**WHAT YOU SHOULD DO**.
Could you copy exactly the lines below from the one with "#5 (1455, 1604)" to the one with "Plat Kapal (33, 1384)", inclusive, leaving out any pictures?

**AVAILABLE DATA**.
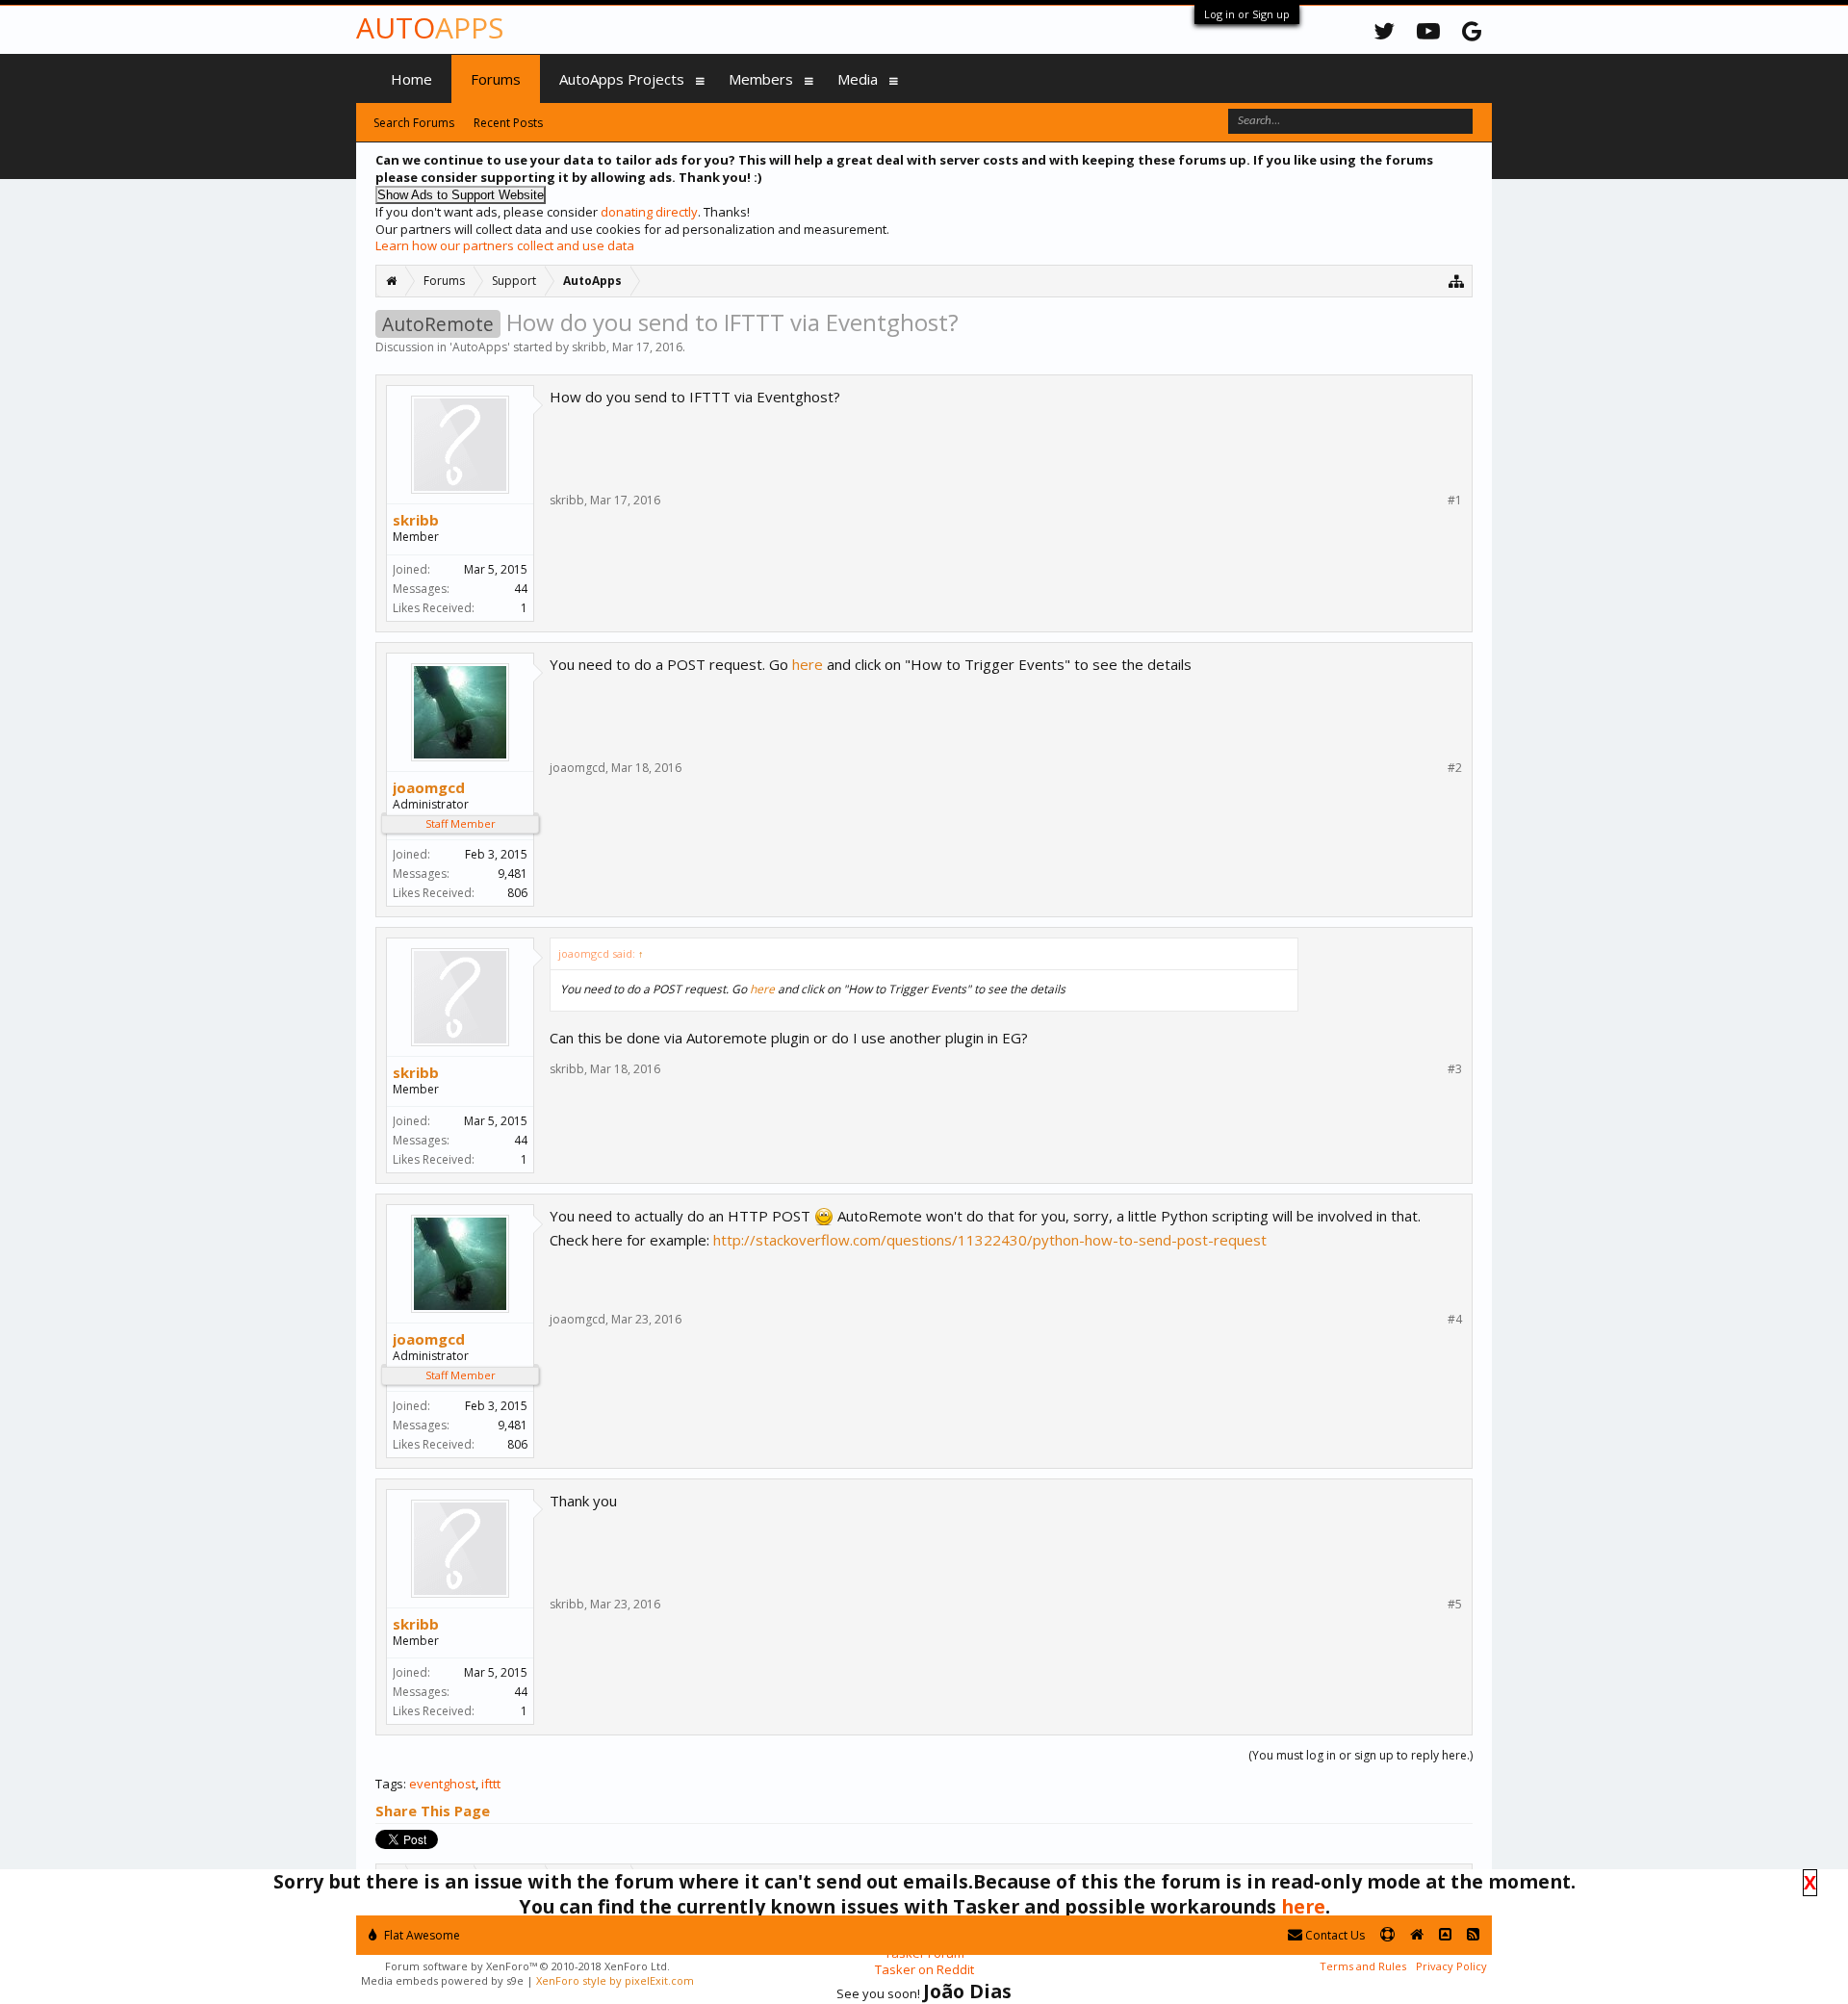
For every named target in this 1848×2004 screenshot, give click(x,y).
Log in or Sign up (1247, 14)
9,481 (512, 873)
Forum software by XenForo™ (527, 1966)
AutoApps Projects (621, 79)
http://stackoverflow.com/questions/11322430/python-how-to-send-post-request (990, 1239)
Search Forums (413, 123)
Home (411, 79)
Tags (389, 1783)
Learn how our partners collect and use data (504, 245)
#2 (1455, 768)
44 (520, 588)
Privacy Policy (1451, 1966)
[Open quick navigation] (1457, 280)
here (807, 664)
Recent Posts (508, 123)
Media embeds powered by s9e (442, 1980)
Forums (496, 79)
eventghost (442, 1783)
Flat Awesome (420, 1935)
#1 (1455, 500)
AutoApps (479, 347)
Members (761, 79)
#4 (1455, 1319)
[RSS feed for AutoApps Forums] (1473, 1935)
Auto (429, 27)
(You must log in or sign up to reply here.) (1360, 1755)
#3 (1455, 1069)
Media (857, 79)
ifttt (490, 1783)
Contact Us (1333, 1935)
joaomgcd (429, 787)
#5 (1455, 1604)
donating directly (649, 211)
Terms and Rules (1363, 1966)
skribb (589, 347)
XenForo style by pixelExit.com (615, 1980)
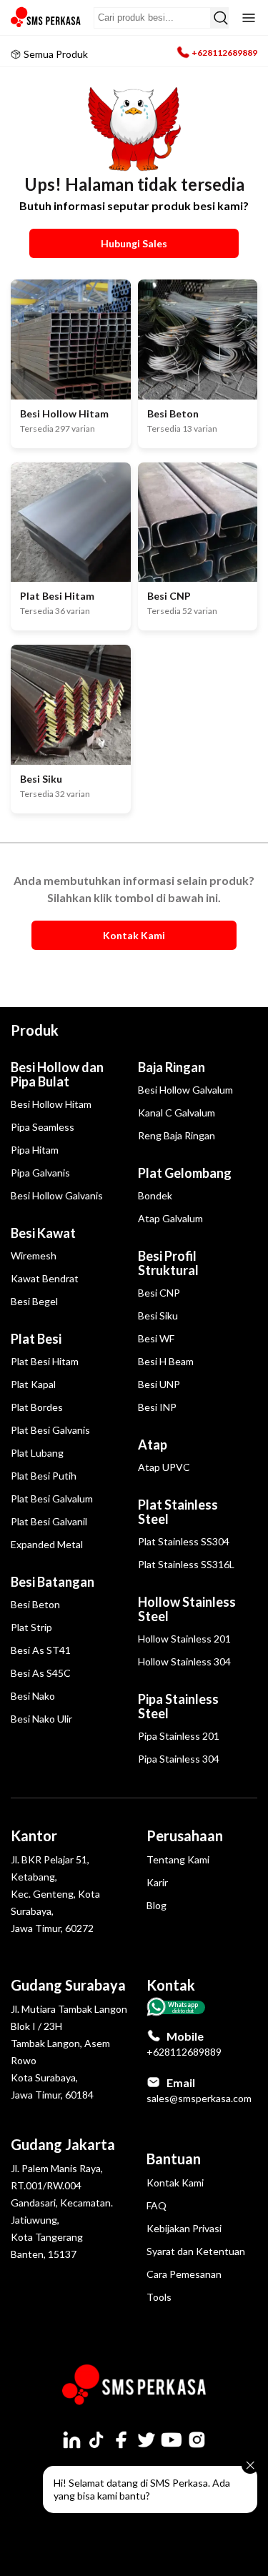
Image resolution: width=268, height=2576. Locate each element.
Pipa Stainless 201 (178, 1736)
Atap (152, 1444)
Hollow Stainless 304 (184, 1661)
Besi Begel (34, 1301)
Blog (157, 1905)
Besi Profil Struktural (168, 1263)
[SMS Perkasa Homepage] (46, 17)
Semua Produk (56, 54)
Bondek (155, 1195)
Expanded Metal (47, 1544)
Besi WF (156, 1338)
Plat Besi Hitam (45, 1361)
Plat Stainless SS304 (183, 1541)
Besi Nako (33, 1696)
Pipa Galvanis (40, 1172)
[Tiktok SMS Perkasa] (96, 2439)
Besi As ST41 (41, 1650)
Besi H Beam (166, 1361)
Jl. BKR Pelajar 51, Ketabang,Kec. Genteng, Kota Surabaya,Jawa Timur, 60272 (55, 1893)
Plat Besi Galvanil (49, 1521)
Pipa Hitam (35, 1150)
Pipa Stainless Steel (178, 1706)
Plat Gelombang (185, 1173)
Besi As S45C (41, 1673)
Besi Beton (35, 1604)
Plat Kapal (33, 1384)
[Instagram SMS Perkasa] (196, 2439)
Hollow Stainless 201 (184, 1639)
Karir (157, 1882)
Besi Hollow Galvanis (57, 1195)
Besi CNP (159, 1293)
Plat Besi (36, 1339)
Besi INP (157, 1407)
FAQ (157, 2205)
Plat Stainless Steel (178, 1511)
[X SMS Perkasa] (146, 2439)
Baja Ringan (171, 1067)
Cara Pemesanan (184, 2274)
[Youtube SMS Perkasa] (171, 2439)
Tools (159, 2297)
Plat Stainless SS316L (186, 1564)
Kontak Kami (175, 2182)
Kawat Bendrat (45, 1278)
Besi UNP (159, 1384)
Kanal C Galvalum (176, 1112)
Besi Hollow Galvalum (185, 1090)
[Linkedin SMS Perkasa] (71, 2439)
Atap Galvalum (170, 1218)
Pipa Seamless (42, 1127)
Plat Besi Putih (43, 1476)
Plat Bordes (37, 1407)
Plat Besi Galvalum (52, 1498)
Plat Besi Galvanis (50, 1430)
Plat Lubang (37, 1453)
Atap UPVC (164, 1467)
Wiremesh (33, 1255)
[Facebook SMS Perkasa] (121, 2439)
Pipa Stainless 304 (178, 1759)
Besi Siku (158, 1315)
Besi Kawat (43, 1233)
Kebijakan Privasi (184, 2228)
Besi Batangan (52, 1582)
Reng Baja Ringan (176, 1135)
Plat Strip (31, 1627)
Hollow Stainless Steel (187, 1609)
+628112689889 (224, 52)
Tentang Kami (178, 1859)
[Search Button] (219, 18)
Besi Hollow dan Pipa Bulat (57, 1074)
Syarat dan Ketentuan (196, 2251)
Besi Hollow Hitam (51, 1104)
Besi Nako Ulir (41, 1719)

**OUTPUT FOR THIS EXERCISE**.
#5 (1455, 1604)
donating directly (649, 211)
Terms and Rules (1363, 1966)
skribb (589, 347)
XenForo style by pixelExit.com (615, 1980)
Image resolution: width=268, height=2576. Locate each element.
Pipa Stainless 201 (178, 1736)
Atap (152, 1444)
Hollow Stainless 304 (184, 1661)
Besi Begel (34, 1301)
Blog (157, 1905)
Besi Profil Struktural (168, 1263)
[SMS Perkasa Homepage] (46, 17)
Semua Produk (56, 54)
Bondek (155, 1195)
Expanded Metal (47, 1544)
Besi WF (156, 1338)
Plat Besi Hitam (45, 1361)
Plat Stainless SS304 (183, 1541)
Besi Nako (33, 1696)
Pipa Galvanis (40, 1172)
[Tiktok SMS Perkasa] (96, 2439)
Besi As ST41 (41, 1650)
Besi H Beam (166, 1361)
Jl. BKR Pelajar 51, Ketabang,Kec. Genteng, Kota Surabaya,Jawa Timur, 60272 (55, 1893)
Plat Besi Galvanil (49, 1521)
Pipa Hitam (35, 1150)
Pipa Stainless Steel (178, 1706)
Plat Gelombang (185, 1173)
Besi As S45C (41, 1673)
Besi Beton (35, 1604)
Plat Kapal (33, 1384)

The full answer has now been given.